VCADS

Hybrid modeling fouces on integrating the statistical capabilities of machine learning models with the mechanistic prowess of physics-based models. At the implementation level, hybridization is accomplished through the inclusion of physics-based biases into the learning system across various levels. Consequently, hybrid approaches can be classified into three primary types: observational bias, learning bias, and inductive bias.

Inductive bias pertains to the utilization of prior knowledge derived from physics to modify the computational graph of a machine learning model. This modification is implemented through the incorporation of artificial neural networks within a customized computational graph. The objective is to enforce consistency between the model and the physics-based prior knowledge of a dynamic system. This entails introducing additional computational steps, including mathematical operations, to integrate the physics-derived prior knowledge. By incorporating physics-based constraints into the computational graph, the machine learning model becomes capable of accurately capturing the underlying principles and relationships of the dynamic system.
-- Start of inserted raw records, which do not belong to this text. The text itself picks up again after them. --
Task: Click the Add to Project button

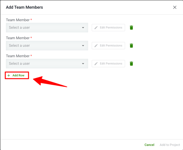Action: 170,145
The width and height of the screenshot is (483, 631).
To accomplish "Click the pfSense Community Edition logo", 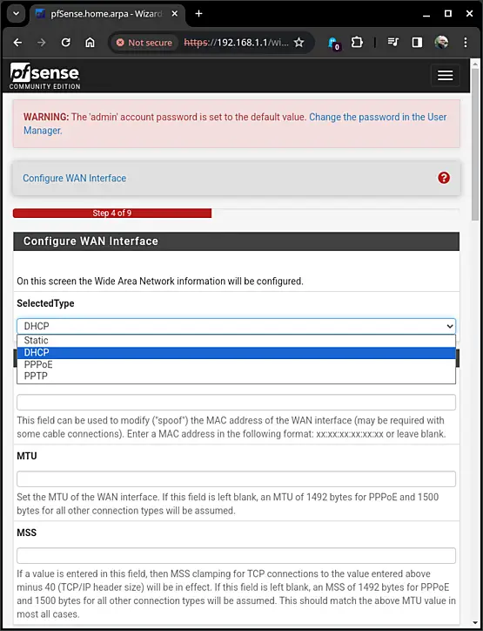I will click(x=44, y=76).
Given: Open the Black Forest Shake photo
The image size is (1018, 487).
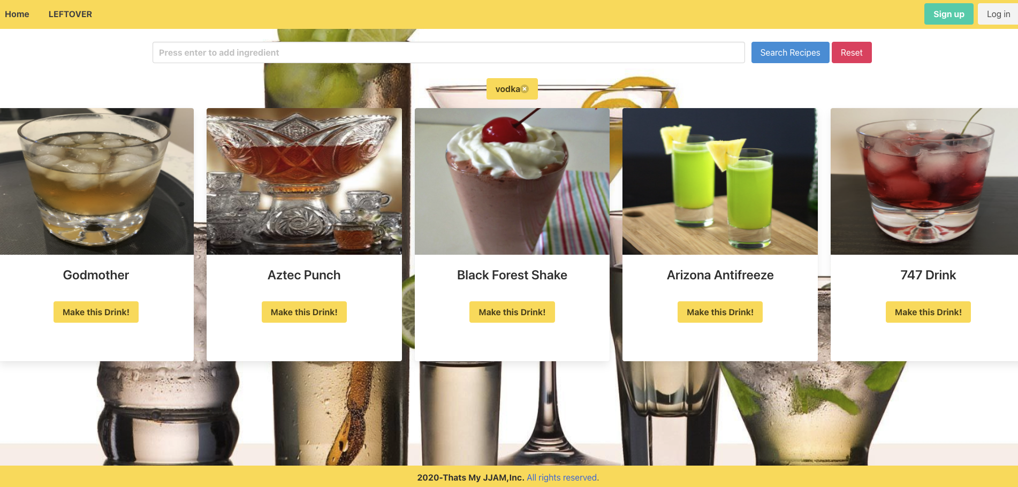Looking at the screenshot, I should click(x=512, y=181).
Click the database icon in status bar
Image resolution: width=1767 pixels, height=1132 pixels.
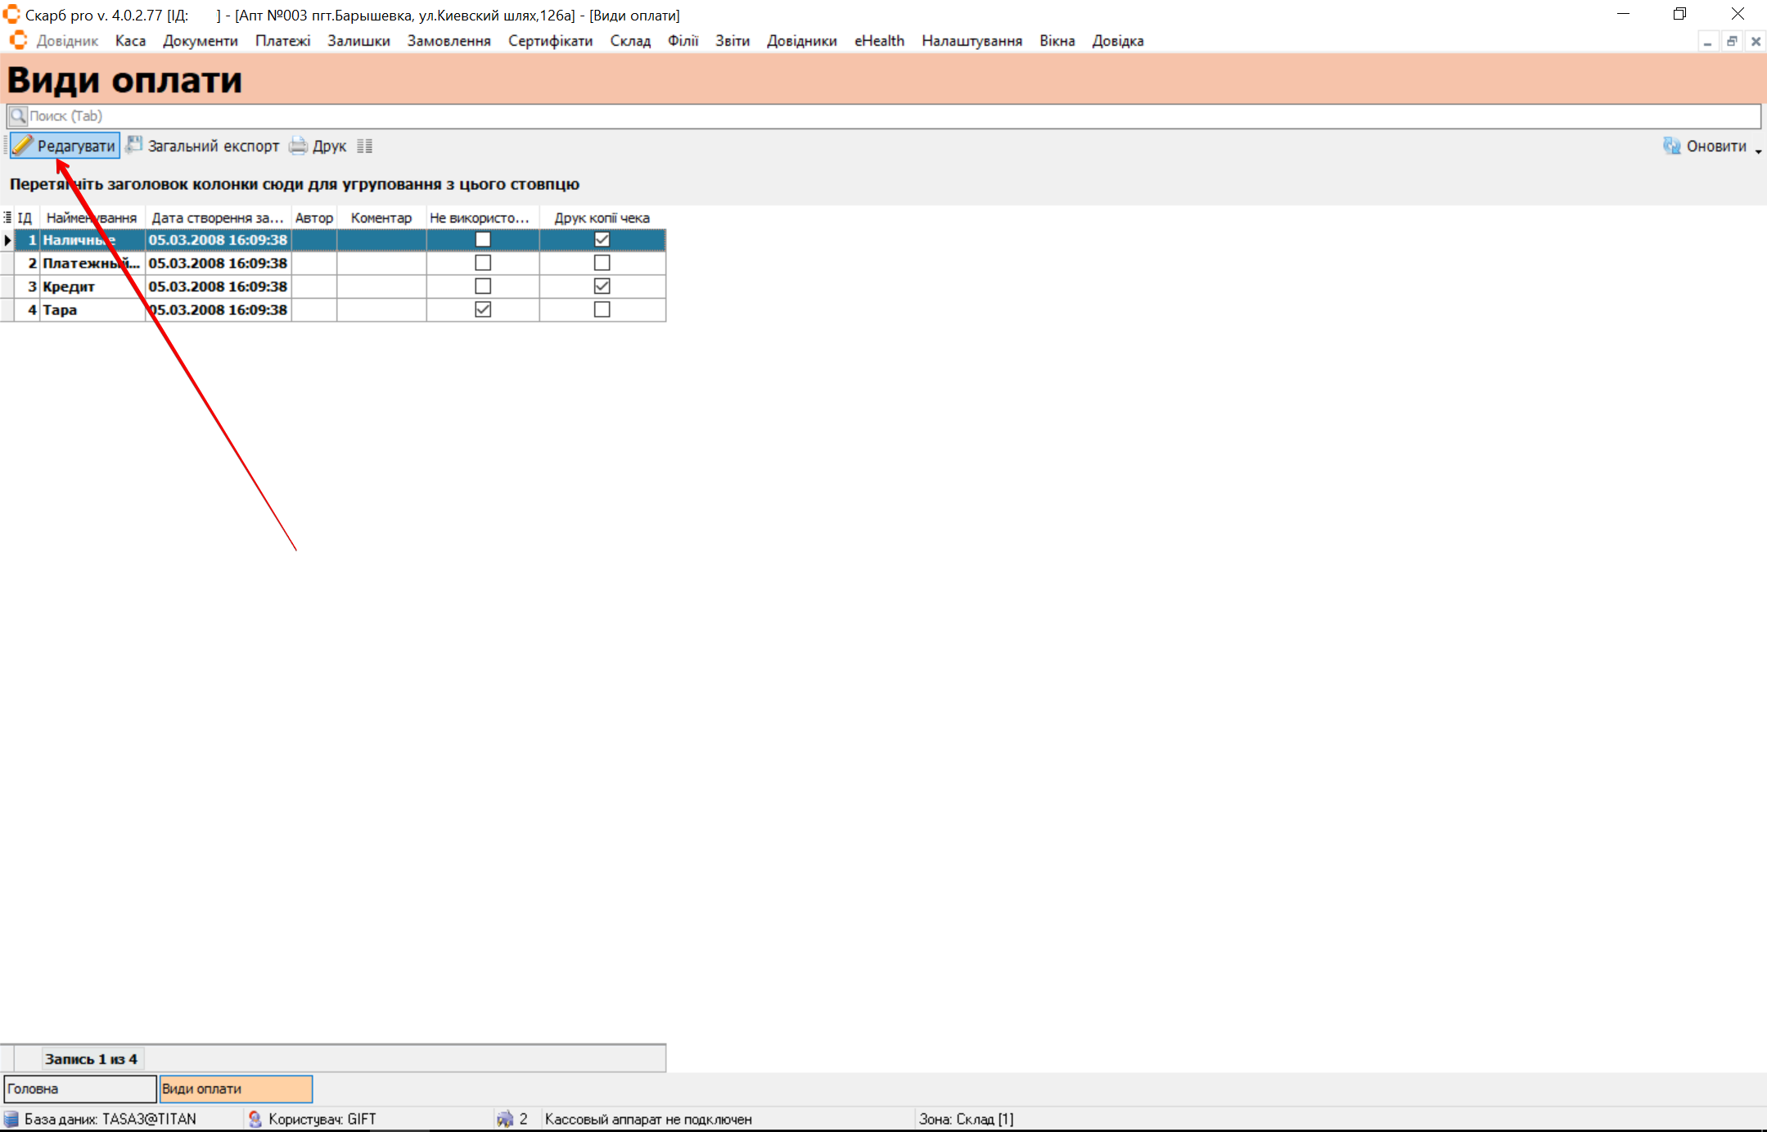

We have used the power of hybrid approaches to model complex dynamics observed in nonlinear dynamic systems, by incorporating principles from classical mechanics [1]. This methodology employs the Euler-Lagrange and Hamiltonian formalisms to improve the learning process from data. This is achieved by modifying the computational graph of machine learning models to adhere to the physics rules that govern the dynamics of the system. This modification allows for parameterizing an intermediate scalar function in a machine learning model that has a physical interpretation, such as energy. The hybrid model is essentially an artificial neural network with a computational graph that is modified from standard neural networks in a few significant ways. The first modification includes incorporating an intermediate scalar function representing the Hamiltonian learned from data. The second modification enhances input/output channels for capturing the multidimensional dynamics of the system. The main goal of such hybrid reasoning is to improve the extrapolation capability of the model by enforcing conformance with some key aspects of the underlying physics in the form of a bias. The results demonstrate that incorporating this physics-based bias into the hybrid model empowers it to produce long-term and physically plausible predictions. The proposed modeling approach also shows high scalability for energy-based modeling of multidimensional dynamic systems.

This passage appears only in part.